- The Washington Times - Friday, November 28, 2008


Czech Senate OKs U.S. missile defense

PRAGUE | The upper chamber of the Czech Parliament on Thursday approved a deal with Washington to accept a U.S. missile defense installation.

The Senate approved a bilateral treaty allowing the United States to build a radar base near Prague and a second, “complementary,” treaty that deals with the legal status of U.S. soldiers to be deployed at the base.

The deal still needs approval by the lower chamber, where the vote is expected to be close because the governing coalition has too few seats to guarantee passage. That vote is not expected before the end of the year.


Grim fiscal outlook prompts election talk

OTTAWA | The Canadian economy has slipped into recession and the federal coffers are on the verge of running dry for the first time in 13 years, the government said Thursday in a report that raised the prospect of an early election.

Even so, the government forecast that the budget would show a tiny surplus in the next fiscal year, a surprise after it prepared the country for the possibility of renewed deficits.

All three opposition parties rejected the report, saying it contained no real plan to combat the economic crisis.
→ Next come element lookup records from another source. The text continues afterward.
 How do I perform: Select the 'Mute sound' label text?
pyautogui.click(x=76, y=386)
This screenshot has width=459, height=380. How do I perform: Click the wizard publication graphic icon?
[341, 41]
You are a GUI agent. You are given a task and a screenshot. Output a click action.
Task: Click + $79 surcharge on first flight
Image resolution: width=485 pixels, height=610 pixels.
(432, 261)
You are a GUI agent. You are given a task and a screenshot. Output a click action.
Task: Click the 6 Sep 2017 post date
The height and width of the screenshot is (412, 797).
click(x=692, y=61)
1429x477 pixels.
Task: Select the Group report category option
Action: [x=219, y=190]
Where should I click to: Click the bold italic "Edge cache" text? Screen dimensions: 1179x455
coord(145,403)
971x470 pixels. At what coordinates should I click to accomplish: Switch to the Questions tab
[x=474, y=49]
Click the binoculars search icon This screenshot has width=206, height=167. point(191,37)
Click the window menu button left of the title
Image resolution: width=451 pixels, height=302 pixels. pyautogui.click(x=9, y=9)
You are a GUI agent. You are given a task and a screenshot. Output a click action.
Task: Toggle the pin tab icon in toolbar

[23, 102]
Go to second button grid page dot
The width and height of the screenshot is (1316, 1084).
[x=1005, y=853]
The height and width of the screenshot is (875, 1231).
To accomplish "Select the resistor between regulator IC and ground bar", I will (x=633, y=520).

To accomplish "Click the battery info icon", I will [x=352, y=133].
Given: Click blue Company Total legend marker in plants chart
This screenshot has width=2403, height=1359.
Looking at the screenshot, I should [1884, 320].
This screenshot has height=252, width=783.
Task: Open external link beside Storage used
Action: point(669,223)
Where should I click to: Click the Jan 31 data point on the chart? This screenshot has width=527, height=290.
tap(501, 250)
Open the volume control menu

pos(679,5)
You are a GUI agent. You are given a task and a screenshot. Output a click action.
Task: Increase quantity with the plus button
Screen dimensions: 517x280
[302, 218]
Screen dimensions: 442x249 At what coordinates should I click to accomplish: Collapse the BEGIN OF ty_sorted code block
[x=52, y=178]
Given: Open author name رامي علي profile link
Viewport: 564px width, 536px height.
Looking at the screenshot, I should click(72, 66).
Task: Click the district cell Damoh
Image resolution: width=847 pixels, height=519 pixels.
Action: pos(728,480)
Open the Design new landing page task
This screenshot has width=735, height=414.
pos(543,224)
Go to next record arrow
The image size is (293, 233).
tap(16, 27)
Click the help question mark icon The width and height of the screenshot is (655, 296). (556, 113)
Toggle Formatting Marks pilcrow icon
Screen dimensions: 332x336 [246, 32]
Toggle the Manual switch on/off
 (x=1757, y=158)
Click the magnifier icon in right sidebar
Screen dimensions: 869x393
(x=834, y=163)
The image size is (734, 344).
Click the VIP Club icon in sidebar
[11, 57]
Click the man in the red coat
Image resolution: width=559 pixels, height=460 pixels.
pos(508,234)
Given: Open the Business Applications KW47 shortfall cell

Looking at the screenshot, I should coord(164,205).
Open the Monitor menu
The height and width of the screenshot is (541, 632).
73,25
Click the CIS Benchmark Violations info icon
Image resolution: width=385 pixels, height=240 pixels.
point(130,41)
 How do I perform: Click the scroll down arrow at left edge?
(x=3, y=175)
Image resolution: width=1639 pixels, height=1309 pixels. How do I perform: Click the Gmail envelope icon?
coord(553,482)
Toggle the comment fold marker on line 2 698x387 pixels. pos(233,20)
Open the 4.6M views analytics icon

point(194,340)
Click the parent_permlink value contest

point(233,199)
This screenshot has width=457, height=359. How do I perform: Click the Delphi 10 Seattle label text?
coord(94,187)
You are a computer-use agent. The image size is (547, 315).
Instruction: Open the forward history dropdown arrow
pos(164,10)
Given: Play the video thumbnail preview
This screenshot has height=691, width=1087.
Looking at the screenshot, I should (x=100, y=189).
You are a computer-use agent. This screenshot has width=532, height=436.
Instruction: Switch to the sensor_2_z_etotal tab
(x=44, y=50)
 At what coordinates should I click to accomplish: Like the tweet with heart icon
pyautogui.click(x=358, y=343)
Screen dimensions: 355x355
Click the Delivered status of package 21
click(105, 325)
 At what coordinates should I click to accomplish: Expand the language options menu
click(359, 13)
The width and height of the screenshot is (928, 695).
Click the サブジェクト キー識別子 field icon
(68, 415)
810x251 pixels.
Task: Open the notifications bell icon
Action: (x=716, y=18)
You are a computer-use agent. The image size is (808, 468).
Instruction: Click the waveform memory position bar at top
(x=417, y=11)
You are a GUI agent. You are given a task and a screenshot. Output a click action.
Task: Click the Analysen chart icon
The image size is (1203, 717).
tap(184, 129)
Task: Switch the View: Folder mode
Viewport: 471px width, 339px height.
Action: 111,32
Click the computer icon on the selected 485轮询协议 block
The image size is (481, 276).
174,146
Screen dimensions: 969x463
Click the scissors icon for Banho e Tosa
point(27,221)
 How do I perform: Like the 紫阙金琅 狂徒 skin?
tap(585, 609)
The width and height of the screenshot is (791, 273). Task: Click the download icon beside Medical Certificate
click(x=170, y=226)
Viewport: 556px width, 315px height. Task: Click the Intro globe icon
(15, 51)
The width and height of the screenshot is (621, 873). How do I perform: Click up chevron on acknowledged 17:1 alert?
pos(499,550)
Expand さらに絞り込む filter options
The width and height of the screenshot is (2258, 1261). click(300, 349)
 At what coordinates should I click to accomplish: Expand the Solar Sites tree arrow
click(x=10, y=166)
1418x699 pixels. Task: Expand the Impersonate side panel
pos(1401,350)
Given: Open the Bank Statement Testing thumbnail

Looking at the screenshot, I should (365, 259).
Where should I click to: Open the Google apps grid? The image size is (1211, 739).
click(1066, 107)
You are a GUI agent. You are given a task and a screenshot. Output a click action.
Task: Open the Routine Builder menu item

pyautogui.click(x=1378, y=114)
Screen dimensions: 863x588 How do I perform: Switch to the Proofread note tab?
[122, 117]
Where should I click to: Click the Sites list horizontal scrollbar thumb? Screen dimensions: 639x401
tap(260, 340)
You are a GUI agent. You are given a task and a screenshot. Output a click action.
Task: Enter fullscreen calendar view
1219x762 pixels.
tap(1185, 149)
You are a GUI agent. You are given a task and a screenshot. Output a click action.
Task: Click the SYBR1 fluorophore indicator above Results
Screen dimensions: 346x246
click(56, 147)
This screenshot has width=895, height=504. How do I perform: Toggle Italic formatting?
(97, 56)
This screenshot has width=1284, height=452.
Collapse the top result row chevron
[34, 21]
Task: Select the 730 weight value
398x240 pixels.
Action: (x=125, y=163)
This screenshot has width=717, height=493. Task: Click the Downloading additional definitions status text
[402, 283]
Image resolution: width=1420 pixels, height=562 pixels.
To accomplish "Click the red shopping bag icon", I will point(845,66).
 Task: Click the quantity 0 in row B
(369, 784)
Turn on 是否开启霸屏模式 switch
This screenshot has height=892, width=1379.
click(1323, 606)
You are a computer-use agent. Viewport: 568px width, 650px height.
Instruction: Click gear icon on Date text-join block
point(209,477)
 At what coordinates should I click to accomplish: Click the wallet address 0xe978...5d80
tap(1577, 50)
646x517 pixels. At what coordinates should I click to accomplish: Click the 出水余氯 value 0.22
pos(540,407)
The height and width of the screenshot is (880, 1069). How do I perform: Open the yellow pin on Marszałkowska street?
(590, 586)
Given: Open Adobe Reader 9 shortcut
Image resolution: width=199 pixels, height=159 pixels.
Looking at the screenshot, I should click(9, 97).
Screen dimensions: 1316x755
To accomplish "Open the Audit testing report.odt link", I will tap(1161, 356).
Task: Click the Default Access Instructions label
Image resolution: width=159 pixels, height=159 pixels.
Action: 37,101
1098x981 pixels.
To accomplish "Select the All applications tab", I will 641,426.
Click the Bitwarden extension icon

Some slammed the minority Conservative government for postponing a fiscal stimulus package and emergency aid to the auto sector.


Doha round talks make some headway

GENEVA | Talks to unstick the Doha world trade round have made some headway, ambassadors to the World Trade Organization said on Thursday.

New Zealand Ambassador Crawford Falconer, who chairs the WTO negotiations on agricultural products, said that countries have begun to budge from their positions in the wake of a high-level political push for an agreement.

“I have seen some material change, but not all the things I would like to have seen have happened,” he told reporters after an evening meeting at the WTO’s Geneva headquarters.


Violence blamed on Mexican cartels

LIMA | President Alan Garcia on Thursday blamed his country’s recent rash of drug-related violence on powerful Mexican drug cartels that are making inroads and building criminal alliances in Peru.

In the past two months, at least 22 policemen and soldiers have died fighting drug trafficking in Peru - the world’s second-largest producer of cocaine after Colombia.

In the most recent clash, at least four policemen were killed on Wednesday when 40 suspected members of Peru’s Shining Path guerrilla group ambushed a government convoy in the jungle, using automatic weapons and hand grenades.


Looters move in after deadly floods

ITAJAI | Flood victims waded through waist-deep water into mud-filled houses Thursday in a devastated part of southern Brazil where neighbors set up patrols to keep looters away and lined up by the thousands for government food handouts.

Hunger and thirst were so widespread after torrential rains that caused at least 99 deaths that police were ordered to let residents take food and water from stores because they were “driven by despair to steal,” said state public safety spokesman Joao Carlos Santos.

Officers instead targeted thieves who paddled rickety canoes to loot abandoned homes in the city of 170,000 at the mouth of the swollen Itajai-Acu River.